Adamawa State Governor Ahmadu Fintiri is the latest opposition governor to join the All Progressives Congress (APC) and cite an intention to attract greater federal support as reason.
Fintiri formally crossed to the ruling party on Friday. His motive for moving to the APC, he said, was a strategic step to attract greater federal presence and accelerate development projects in his state. He has not been alone in that reasoning.
EDITOR’S PICKS
Akwa Ibom Governor Umo Eno made the same case in June 2025, saying he moved from the PDP to the APC to “align the state with the centre” and attract more federal presence. In Bayelsa, an official of the South-South Development Commission said publicly that Governor Douye Diri would attract more federal projects if he joined the APC.

It’s the same story with other governors who have defeated to the ruling party in the last year, including, but not limited to, Kano State Governor Abba Yusuf and Taraba State Governor Agbu Kefas.
With the APC now controlling roughly 30 of Nigeria’s 36 states, the trend raises a question that goes beyond party politics: is this how a federal democracy is supposed to work?
A Broken Promise at the Heart of Federalism
In a genuine federal system, every state, regardless of which party controls it, is entitled to its constitutionally guaranteed share of national resources. Nigeria’s 1999 Constitution provides for a Federation Account from which states receive statutory allocations. Federal infrastructure projects, in theory, follow need and planning, not political loyalty.
But the lived experience of Nigerian politics has long diverged from that ideal.
Governor Dauda Lawal of Zamfara, one of the few remaining PDP holdouts, put it plainly when he alleged that APC-aligned states had collectively received over N500 billion in federal support that his state was effectively excluded from.
He vowed to stay in the PDP, but his allegation itself tells a story. When governors publicly confess they need to switch parties to unlock roads, hospitals, and power projects for their people, it is an admission that federalism, as practiced, is not working.

■ Instructions for the task ■
Continue the article about Nigerian governors defecting to the APC, starting after its last sentence. None of the data is needed here.

■ Input data ■
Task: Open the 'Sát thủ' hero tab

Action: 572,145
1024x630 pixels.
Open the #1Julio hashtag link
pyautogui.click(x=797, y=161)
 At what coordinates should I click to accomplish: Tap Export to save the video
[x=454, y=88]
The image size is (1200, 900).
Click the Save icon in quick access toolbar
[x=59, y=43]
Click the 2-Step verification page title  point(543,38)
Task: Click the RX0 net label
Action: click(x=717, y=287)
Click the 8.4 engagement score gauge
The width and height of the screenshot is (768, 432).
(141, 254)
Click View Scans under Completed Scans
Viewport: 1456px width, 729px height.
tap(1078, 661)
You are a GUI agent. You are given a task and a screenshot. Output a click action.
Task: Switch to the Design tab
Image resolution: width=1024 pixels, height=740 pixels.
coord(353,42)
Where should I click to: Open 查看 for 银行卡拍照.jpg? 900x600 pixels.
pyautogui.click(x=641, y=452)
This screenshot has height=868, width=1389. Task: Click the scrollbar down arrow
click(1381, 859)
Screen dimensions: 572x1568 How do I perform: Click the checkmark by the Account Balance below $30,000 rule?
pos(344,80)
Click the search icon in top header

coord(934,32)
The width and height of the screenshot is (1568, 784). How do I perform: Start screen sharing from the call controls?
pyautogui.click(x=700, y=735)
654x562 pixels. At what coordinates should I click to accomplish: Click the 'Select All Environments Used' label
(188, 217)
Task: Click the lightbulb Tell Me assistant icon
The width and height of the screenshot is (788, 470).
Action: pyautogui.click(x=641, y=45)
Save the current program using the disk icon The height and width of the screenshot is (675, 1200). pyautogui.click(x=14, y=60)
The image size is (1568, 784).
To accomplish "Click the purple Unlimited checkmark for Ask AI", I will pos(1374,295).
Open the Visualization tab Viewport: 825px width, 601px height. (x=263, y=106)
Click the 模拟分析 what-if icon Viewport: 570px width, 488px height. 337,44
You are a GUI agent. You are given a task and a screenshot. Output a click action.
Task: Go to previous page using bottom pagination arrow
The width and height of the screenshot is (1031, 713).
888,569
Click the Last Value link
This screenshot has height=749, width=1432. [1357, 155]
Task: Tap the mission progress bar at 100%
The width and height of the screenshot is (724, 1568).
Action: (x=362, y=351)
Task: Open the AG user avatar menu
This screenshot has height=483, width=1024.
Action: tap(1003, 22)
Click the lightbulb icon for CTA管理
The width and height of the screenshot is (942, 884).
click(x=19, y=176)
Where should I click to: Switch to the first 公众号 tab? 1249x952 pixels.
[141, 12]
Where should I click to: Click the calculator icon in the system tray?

■ Response for this exercise ■
This is not a new problem, and it is not unique to the APC. Governors scrambled to align with Goodluck Jonathan’s PDP for the same reasons, and the same pressures existed under past administrations. The pattern predates any single party. What is new is the scale and the brazenness with which the transactional nature of Nigerian federalism is now being openly admitted.
Democracy’s Warning Signs
A ruling party that controls 30 of 36 states is not, by itself, evidence of democratic failure. Voters choose governments, and a popular president can inspire genuine support at the state level. But when governors defect not because their constituents’ values have changed, but because their budgets depend on it, the democratic contract is quietly being broken.
The voter who elected a PDP governor for PDP reasons did not vote for a political calculation made in Abuja boardrooms. The Kabiru Turaki-led PDP faction called Fintiri’s defection “an exhibition of unrestrained cowardice.” That is partisan language, but the underlying concern is legitimate: when governors jump ship for federal favours, accountability to the electorate is replaced by accountability to the presidency.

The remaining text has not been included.